• [Task]
Copy exactly the stretch of data below from the line with "Task: Click the Length Size (inch) header" through the line with "Given: Open the Explore sidebar item", including both of those lines.
____
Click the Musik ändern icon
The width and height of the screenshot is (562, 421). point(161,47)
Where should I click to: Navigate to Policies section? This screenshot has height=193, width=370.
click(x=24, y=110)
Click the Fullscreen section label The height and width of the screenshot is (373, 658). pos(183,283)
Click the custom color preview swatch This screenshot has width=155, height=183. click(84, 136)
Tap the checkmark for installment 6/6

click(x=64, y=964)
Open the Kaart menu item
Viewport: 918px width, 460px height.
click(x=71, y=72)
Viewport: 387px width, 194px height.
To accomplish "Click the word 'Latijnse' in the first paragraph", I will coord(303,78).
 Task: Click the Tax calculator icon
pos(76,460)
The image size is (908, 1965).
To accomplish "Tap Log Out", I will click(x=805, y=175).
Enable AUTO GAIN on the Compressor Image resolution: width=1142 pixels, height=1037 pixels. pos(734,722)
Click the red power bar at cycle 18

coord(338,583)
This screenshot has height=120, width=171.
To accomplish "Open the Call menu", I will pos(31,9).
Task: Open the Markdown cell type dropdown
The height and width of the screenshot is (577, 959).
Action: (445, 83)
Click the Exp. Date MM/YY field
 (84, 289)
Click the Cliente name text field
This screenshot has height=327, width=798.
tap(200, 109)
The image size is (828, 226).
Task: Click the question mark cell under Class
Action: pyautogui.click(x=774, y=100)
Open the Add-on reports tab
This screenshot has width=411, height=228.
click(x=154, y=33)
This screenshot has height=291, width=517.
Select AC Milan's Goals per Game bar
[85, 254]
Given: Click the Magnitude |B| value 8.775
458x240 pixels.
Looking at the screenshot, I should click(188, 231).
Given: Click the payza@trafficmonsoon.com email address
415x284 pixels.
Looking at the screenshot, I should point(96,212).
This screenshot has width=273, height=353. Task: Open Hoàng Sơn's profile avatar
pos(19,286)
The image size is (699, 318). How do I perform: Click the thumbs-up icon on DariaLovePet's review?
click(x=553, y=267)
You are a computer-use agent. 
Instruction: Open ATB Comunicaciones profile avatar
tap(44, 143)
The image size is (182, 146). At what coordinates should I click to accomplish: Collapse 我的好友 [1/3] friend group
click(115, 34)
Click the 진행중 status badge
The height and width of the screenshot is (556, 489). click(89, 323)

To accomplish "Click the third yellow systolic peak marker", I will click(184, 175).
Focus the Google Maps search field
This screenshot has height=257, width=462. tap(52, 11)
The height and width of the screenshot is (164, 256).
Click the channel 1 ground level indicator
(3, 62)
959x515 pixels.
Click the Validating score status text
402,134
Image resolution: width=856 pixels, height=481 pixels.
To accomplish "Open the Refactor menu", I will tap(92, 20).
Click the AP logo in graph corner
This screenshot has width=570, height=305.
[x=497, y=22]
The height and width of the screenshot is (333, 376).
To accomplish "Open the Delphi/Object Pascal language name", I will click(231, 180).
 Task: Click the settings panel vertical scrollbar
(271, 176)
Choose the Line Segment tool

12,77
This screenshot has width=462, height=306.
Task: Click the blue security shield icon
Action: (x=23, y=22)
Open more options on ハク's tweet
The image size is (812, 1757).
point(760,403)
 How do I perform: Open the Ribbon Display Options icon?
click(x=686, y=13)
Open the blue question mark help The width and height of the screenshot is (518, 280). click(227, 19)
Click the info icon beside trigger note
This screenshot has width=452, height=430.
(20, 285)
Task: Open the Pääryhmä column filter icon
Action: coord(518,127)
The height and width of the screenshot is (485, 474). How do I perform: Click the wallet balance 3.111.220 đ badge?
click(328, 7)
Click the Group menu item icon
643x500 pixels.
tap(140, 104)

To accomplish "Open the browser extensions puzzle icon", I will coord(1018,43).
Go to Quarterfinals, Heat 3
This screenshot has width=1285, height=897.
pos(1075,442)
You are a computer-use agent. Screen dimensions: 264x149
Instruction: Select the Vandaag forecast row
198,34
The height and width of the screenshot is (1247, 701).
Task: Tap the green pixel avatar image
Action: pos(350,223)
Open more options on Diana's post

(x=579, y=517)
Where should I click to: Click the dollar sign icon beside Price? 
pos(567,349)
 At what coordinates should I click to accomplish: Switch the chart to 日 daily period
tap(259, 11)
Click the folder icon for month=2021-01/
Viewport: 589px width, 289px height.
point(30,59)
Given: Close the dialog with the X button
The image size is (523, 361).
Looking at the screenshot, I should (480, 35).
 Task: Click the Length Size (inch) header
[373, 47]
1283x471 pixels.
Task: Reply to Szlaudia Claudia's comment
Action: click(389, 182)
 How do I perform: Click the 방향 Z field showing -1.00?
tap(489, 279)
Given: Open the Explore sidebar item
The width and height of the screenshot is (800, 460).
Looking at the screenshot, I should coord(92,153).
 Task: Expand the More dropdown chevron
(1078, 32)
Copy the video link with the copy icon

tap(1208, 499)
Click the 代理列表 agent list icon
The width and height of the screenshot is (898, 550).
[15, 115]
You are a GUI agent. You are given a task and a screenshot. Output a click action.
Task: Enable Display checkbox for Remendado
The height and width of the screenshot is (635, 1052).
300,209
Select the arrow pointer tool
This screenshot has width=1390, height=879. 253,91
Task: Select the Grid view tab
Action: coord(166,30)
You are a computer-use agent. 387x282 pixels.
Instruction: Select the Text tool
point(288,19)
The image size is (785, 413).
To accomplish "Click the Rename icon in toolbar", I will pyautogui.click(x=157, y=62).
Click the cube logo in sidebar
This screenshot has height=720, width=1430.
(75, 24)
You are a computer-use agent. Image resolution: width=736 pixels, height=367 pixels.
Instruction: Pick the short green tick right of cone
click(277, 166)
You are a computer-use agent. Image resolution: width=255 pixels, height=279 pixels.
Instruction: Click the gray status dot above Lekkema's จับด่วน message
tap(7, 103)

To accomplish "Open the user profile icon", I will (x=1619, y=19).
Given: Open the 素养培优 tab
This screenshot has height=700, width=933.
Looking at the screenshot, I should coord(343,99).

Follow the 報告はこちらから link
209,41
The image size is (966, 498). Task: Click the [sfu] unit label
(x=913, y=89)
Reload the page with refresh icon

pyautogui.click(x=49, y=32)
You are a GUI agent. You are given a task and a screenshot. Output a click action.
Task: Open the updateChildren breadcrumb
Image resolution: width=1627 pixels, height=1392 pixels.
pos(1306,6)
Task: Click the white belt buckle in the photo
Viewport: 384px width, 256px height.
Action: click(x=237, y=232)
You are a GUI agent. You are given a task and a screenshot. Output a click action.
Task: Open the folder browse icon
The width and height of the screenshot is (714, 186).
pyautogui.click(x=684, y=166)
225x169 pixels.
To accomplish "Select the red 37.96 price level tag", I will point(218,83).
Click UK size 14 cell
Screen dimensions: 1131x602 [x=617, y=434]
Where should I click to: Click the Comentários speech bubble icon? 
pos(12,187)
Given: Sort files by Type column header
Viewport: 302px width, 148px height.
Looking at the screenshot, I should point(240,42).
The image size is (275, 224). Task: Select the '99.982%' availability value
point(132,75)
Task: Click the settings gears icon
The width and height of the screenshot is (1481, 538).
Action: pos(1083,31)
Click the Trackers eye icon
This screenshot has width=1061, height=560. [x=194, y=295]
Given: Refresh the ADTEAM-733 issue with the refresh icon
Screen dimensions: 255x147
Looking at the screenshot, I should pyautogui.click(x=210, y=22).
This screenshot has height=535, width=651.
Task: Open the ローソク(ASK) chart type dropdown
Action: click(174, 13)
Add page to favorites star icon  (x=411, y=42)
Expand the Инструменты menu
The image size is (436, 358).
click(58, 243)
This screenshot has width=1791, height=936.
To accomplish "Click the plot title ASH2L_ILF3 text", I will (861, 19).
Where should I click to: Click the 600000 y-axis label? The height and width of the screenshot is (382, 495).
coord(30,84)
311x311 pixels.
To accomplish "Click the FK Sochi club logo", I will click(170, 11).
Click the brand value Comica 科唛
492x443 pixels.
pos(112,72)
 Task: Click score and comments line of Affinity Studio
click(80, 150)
____
• [Output below]
 Task: Click the Length Size (inch) header
[373, 47]
1283x471 pixels.
Task: Reply to Szlaudia Claudia's comment
Action: click(389, 182)
 How do I perform: Click the 방향 Z field showing -1.00?
tap(489, 279)
Given: Open the Explore sidebar item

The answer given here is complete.